─── Listed records ───

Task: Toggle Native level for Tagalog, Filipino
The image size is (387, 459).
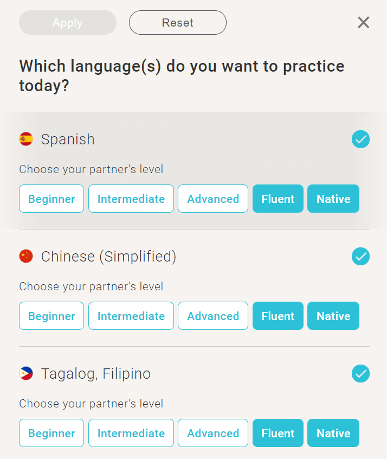Action: coord(333,433)
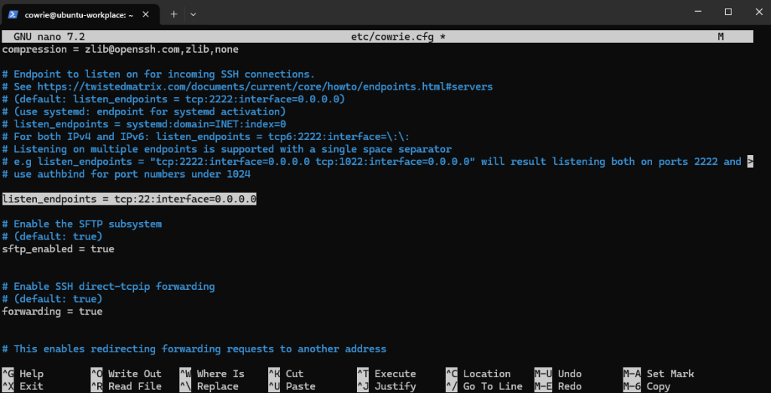The width and height of the screenshot is (771, 393).
Task: Maximize the terminal window
Action: (x=728, y=13)
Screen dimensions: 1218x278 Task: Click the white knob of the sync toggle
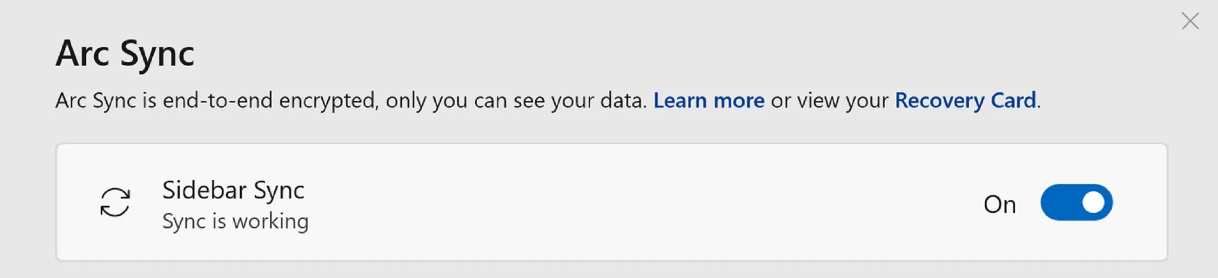(1093, 202)
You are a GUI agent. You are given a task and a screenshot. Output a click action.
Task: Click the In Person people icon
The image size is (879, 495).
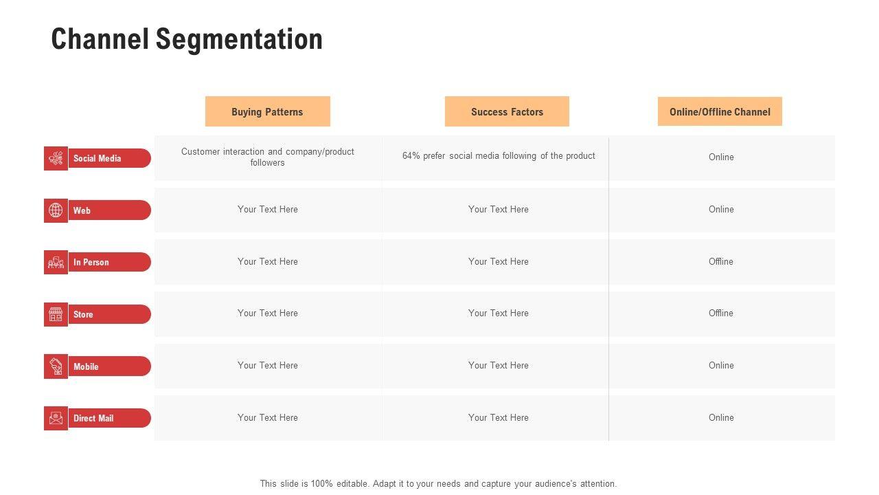click(56, 262)
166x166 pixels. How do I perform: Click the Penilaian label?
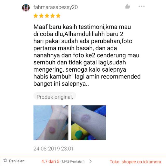[x=17, y=161]
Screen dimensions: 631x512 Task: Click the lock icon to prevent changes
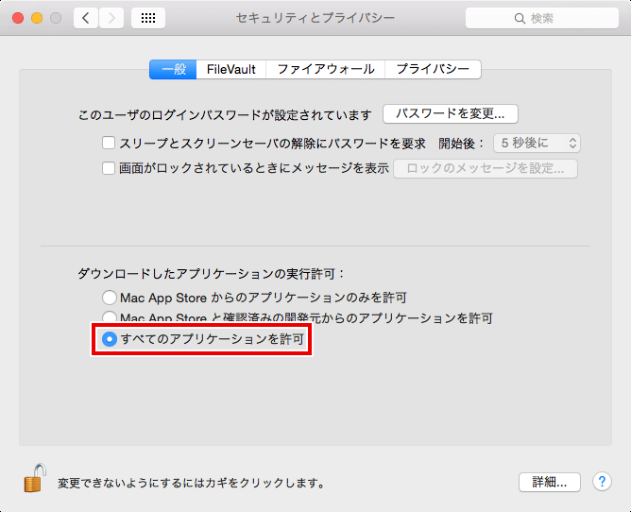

───

What is expected: Copy out every line of the listing above word for word, leaving out the pictures.

Answer in full:
Task: Toggle Native level for Tagalog, Filipino
The image size is (387, 459).
Action: coord(333,433)
The width and height of the screenshot is (771, 393).
Task: Maximize the terminal window
Action: (x=728, y=13)
Screen dimensions: 1218x278 Task: Click the white knob of the sync toggle
(1093, 202)
You are a GUI agent. You are given a task and a screenshot. Output a click action.
Task: Click the In Person people icon
The image size is (879, 495).
click(56, 262)
166x166 pixels. How do I perform: Click the Penilaian label?
[x=17, y=161]
Screen dimensions: 631x512 Task: Click the lock icon to prevent changes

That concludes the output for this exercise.